The Chintamani of the Roerichs: Tales of an extraterrestrial talisman: 7

The Martinist connection
According to Markus Osterreider in his scholarly article From Synarchy to Shambhala, Roerich and Barchenko had known each other at least since 1909, when they had both been members of a St Petersburg lodge of the Martinist Order, a secret society affiliated to the Rosicrucians. Conceivably through the trust established through this friendship and the network of contacts it made available, the safe passage of the Stone to Europe may have been facilitated. Likewise, once reaching Moscow, it would be reasonable to suppose that Roerich would have expected to receive further assistance from his Martinist contacts, and certainly Roerich is said to have met Barchenko there. It is surely not insignificant that Roerich’s code-word for Moscow was ‘Martin’, deriving from the surname of the founder of the Martinist Order. The code-word, thus decrypted, suggests it was chosen to invoke the realisation of aims shared by an associate, or associates, whose identity he wanted to keep secret.

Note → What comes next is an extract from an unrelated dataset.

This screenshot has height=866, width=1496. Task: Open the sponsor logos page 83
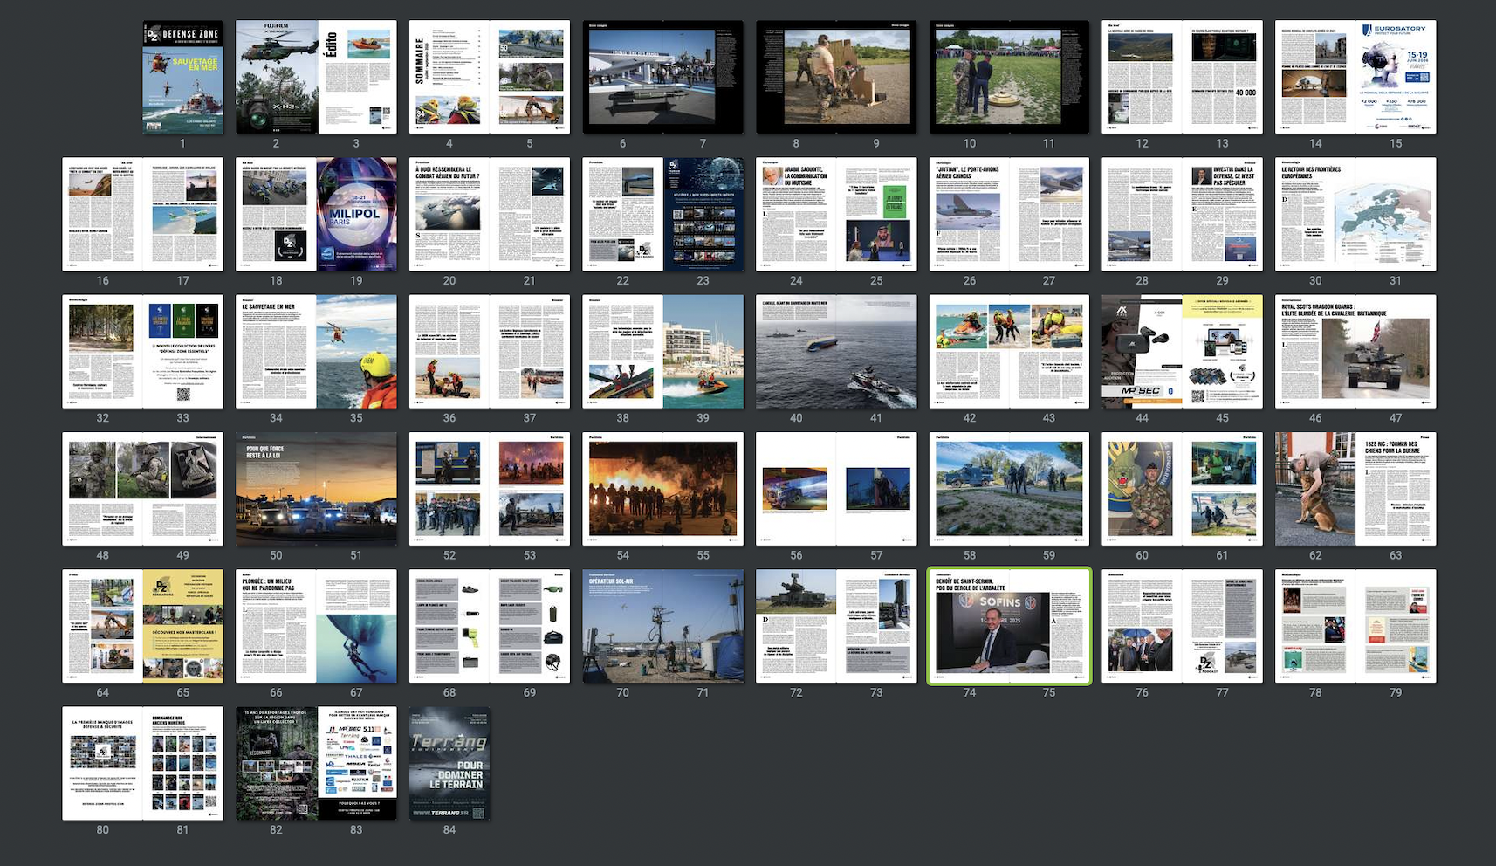point(356,763)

    From a suggestion in Constantin’s story about the Stone being sent to Europe through a ‘Masonic or Rosicrucian network’, and from Daniel’s source that it was in the temporary custody of an unnamed French secret society, it seems at least plausible that the Stone was sent to Paris with the help of members of the Martinist Order, and its fraternal organisation, the Ordre Martiniste in France. The arrival of the Stone in Europe was said by Mme Roerich to have ‘illuminated’ an organisation which is generally thought to have been the League of Nations, and it furthermore seems plausible to suggest that the intermediary recipient was a Martinist who understood the powers of the Stone to influence the organisation’s inception.

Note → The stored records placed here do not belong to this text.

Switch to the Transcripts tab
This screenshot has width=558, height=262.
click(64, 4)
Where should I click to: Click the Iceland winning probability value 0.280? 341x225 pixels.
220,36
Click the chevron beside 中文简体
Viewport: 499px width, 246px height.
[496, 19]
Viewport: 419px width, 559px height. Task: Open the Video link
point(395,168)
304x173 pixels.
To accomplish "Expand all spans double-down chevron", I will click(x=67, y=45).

    A fellow member of the St Petersburg Martinist lodge in 1909 along with Roerich and Barchenko was Gleb Bokiy, who became a Bolshevik revolutionary and then head of the Petrograd Cheka, and subsequently ran the ‘Special Department’ of the OGPU, whose concerns included cryptography and paranormal methods of mass control. Bokiy was one of those who attended Barchenko’s Kalachakra study group; he supported the scientist’s research work and became his patron, for example securing government funding for the psi-research – so-called ‘neuroenergetics’ – laboratory Barchenko established at the All-Union Institute for Experimental Medicine in 1925. Barchenko and Bokiy, through the OGPU, are said to have wanted to sponsor the Roerich Expedition for their own purposes, which seem to have involved both esoteric and political interests. In pursuit of the former, they are believed to have wanted to discover and research the occult powers supposedly to be found in Shambhala, in order to use them to help control and politicise the mass of the population. To this end by 1925 they had begun to organise their own expedition in search of Shambhala, but this had been abandoned by the time of Roerich’s arrival in Moscow the following year, and it has been suggested they decided instead to use the Roerich Expedition to achieve their aims.What Bolshevik political interests the Roerich Expedition might have been used to serve is an open question. According to the historian Andrei Znamenski, the idea of a Buddhist-Communist synarchic state in Central Asia certainly fitted in with the Bolsheviks’ early geostrategic aspiration of turning the East against Western imperialism. However – apparently in an example of the rivalry between the government and the secret police – the Bolsheviks’ intention of controlling the Expedition is said to have been overruled by Georgy Chicherin. Chicherin, who called Roerich ‘our Buddhist’, is said to have favoured the artist’s own agenda, seeming to conclude that in travelling under the protection of the American flag during its return leg, the Expedition was best able to discreetly assist Soviet interests. Nevertheless, suggestions persist that as it made its way through western China to Tibet, the Expedition could have been used as a cover for Soviet agents involved in developing political contacts and in intelligence-gathering.